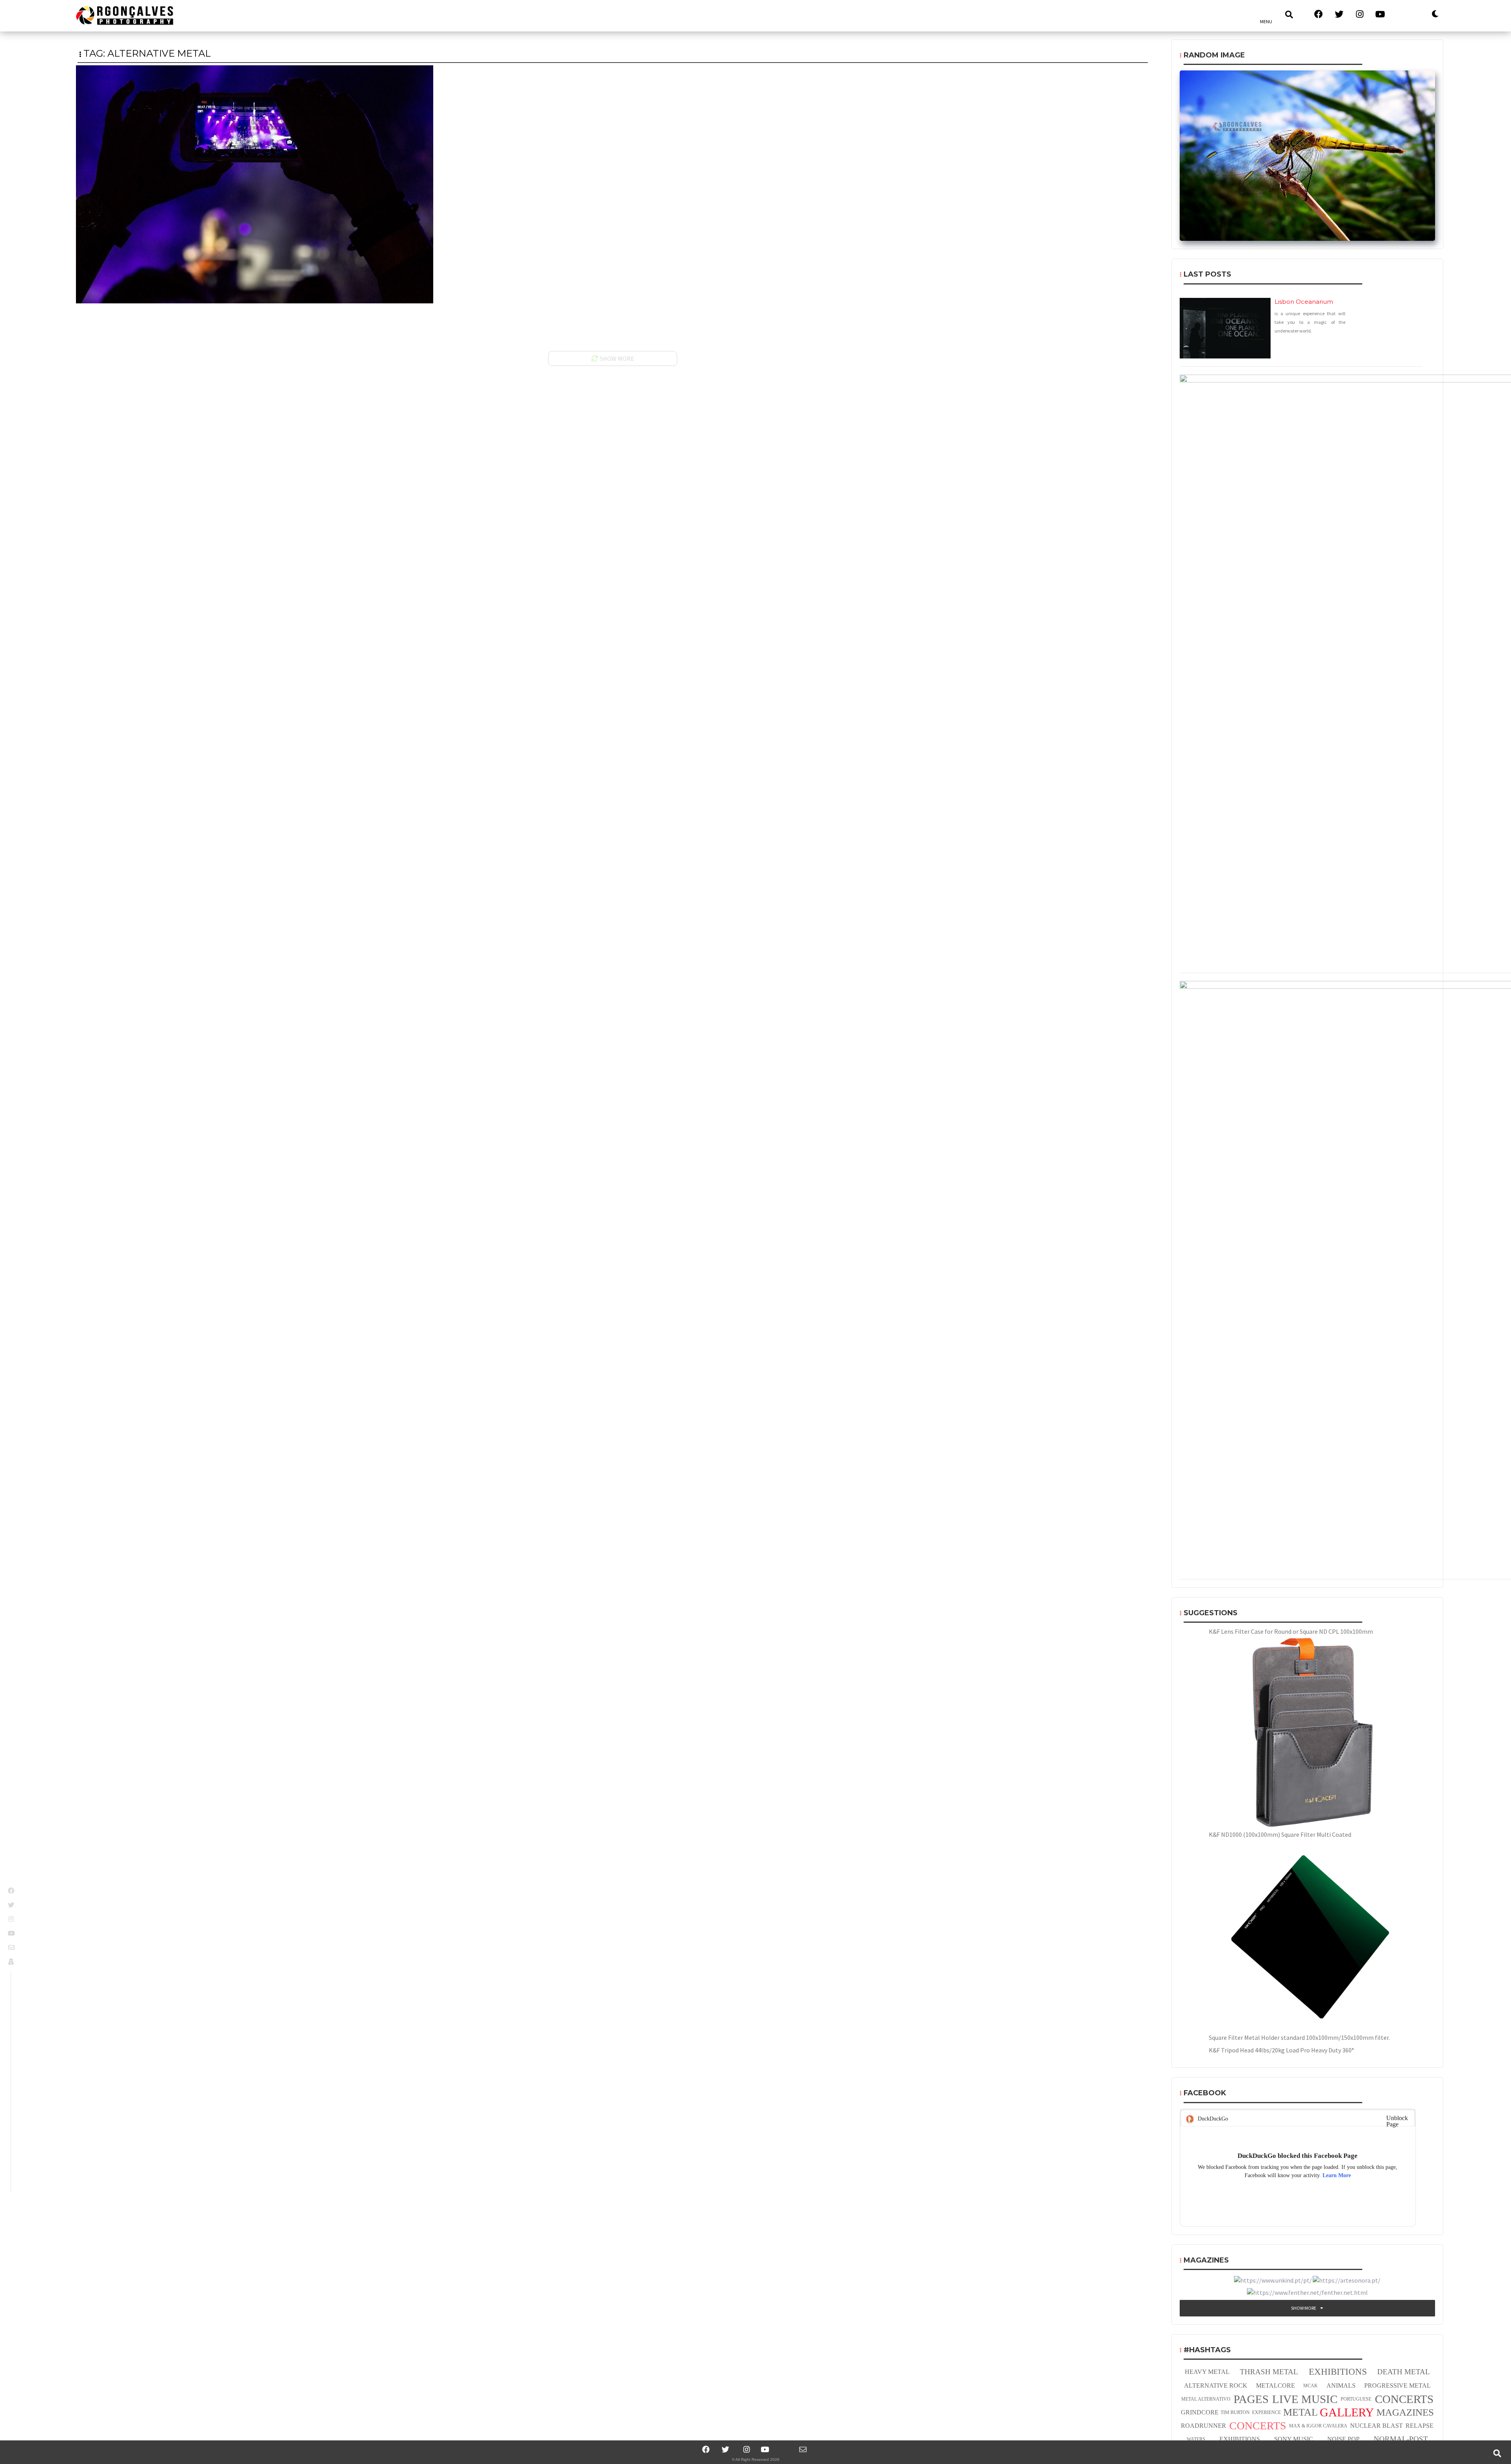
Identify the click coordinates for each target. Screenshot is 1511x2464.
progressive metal (1397, 2385)
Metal (1300, 2412)
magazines (1405, 2412)
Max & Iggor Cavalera (1318, 2426)
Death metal (1403, 2372)
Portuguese (1356, 2399)
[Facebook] (706, 2449)
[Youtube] (765, 2449)
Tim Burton (1235, 2412)
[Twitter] (725, 2449)
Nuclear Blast (1376, 2425)
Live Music (1304, 2399)
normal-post (1401, 2439)
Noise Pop (1343, 2439)
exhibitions (1338, 2372)
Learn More (1337, 2175)
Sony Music (1293, 2439)
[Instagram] (745, 2449)
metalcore (1275, 2385)
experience (1266, 2412)
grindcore (1200, 2412)
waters (1196, 2439)
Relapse (1419, 2425)
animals (1341, 2385)
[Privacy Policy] (12, 1961)
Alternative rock (1215, 2385)
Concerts (1404, 2399)
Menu (1266, 21)
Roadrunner (1203, 2425)
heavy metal (1207, 2371)
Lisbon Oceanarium (1304, 301)
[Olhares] (1402, 14)
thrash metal (1269, 2372)
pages (1251, 2399)
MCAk (1310, 2385)
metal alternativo (1205, 2399)
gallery (1347, 2412)
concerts (1257, 2426)
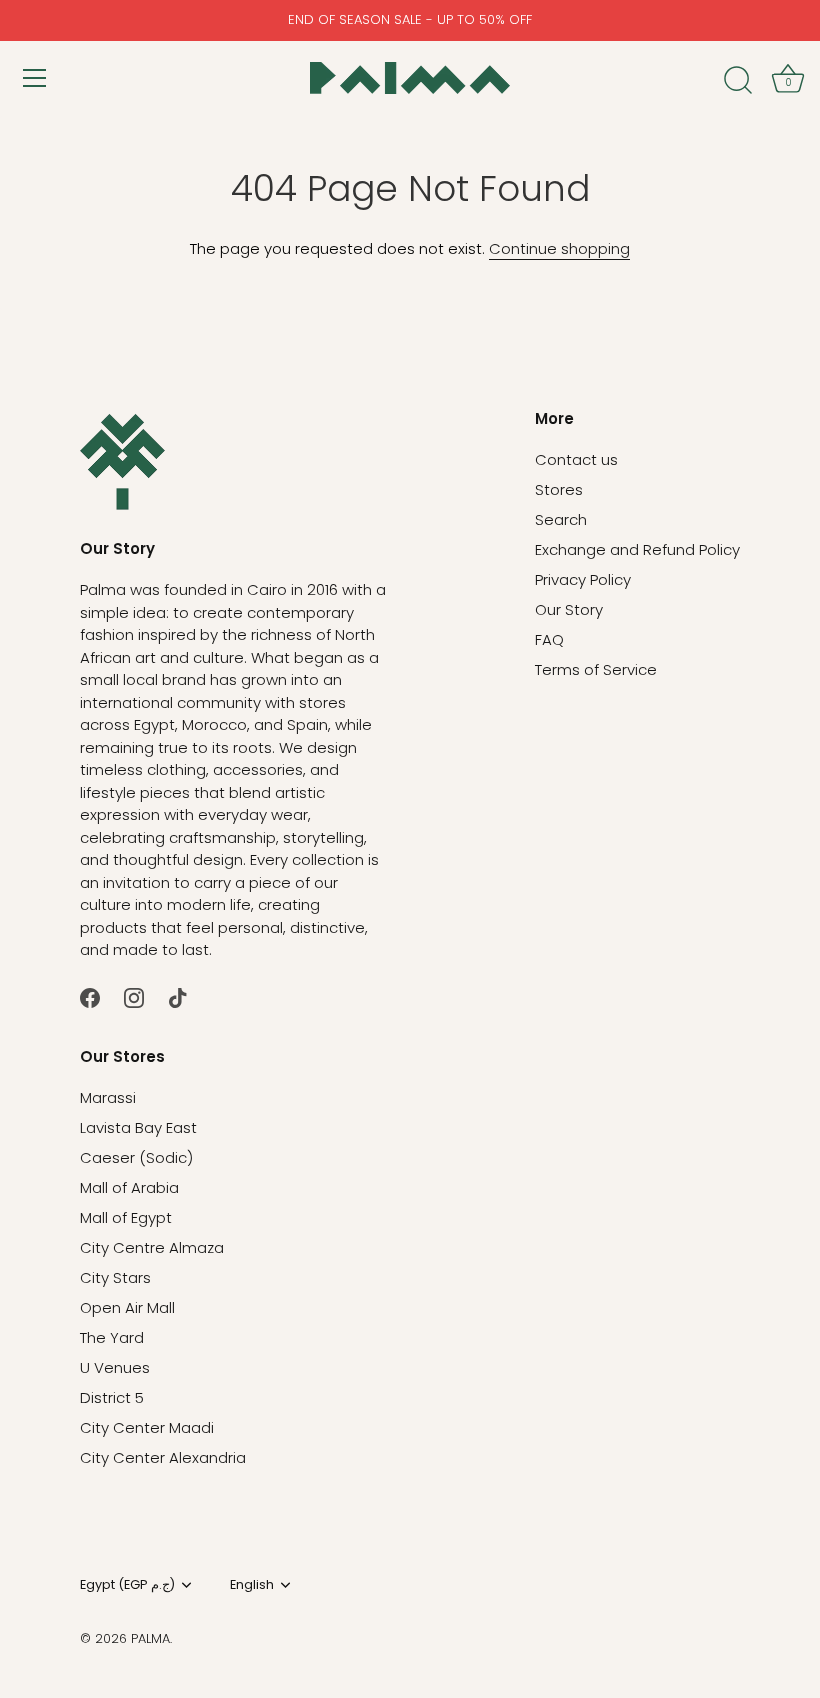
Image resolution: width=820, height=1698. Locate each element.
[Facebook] (90, 996)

#### Work request:
Lines of the material that hold the word "each" should be counted, and the number alone given.

#### Exercise answer:
2